When installing this patch you must reboot your ESX server(s) and update the VMware tools on the VMs, this requires a reboot to. 
 
The Virtual Machine Monitoring reboot problem (see post https://www.ivobeerens.nl/?p=180) is NOT fixed, :-(. I hope VMware will fix this soon.
 
 
 
 

VMware ESX 3.5 Update 3 VM’s spontaneously reboot.

A week ago i upgraded a customers environment to VMware ESX 3.5 Update 3 and VC 2.5 Update 3. After the upgrade some Virtual Machines (VM) spontaneously rebooted. After investing the problem we saw that after a VMotion action the spontaneously reboot occurred.

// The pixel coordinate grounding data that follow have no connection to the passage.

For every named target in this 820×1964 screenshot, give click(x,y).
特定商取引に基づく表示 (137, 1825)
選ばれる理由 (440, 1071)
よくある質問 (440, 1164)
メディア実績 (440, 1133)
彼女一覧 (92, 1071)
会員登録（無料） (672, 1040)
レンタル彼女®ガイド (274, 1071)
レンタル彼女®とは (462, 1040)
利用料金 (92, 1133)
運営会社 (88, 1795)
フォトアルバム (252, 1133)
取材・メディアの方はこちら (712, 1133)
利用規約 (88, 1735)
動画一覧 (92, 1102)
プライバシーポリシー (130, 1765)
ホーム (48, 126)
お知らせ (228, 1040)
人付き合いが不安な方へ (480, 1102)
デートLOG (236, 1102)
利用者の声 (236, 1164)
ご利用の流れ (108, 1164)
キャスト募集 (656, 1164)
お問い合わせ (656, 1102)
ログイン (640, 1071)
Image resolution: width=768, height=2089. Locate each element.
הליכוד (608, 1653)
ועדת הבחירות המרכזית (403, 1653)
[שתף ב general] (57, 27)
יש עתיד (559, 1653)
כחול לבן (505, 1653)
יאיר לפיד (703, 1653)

We disabled in HA the option “Virtual Machine Monitoring” and set DRS to manual.  The problem with Virtual Machine monitoring is:

The Virtual Machine heartbeats are being dropped which is triggered by Vmotion and the VM gets reset by the HA feature as it thinks it has gone offline. Since the feature is now off it should be safe to turn on DRS again.

 

There are more people who have this problem, read the following post on the VMware forum, 3.5U3 – any guinea pigs yet?.

I made a support request @ VMware. The told me today that 20 November patch 10 for VMware 3.5 Update 3 will be released. Patch 10 fixes SOME random reboot problems in Update 3. I hope it resolves this nasty issue.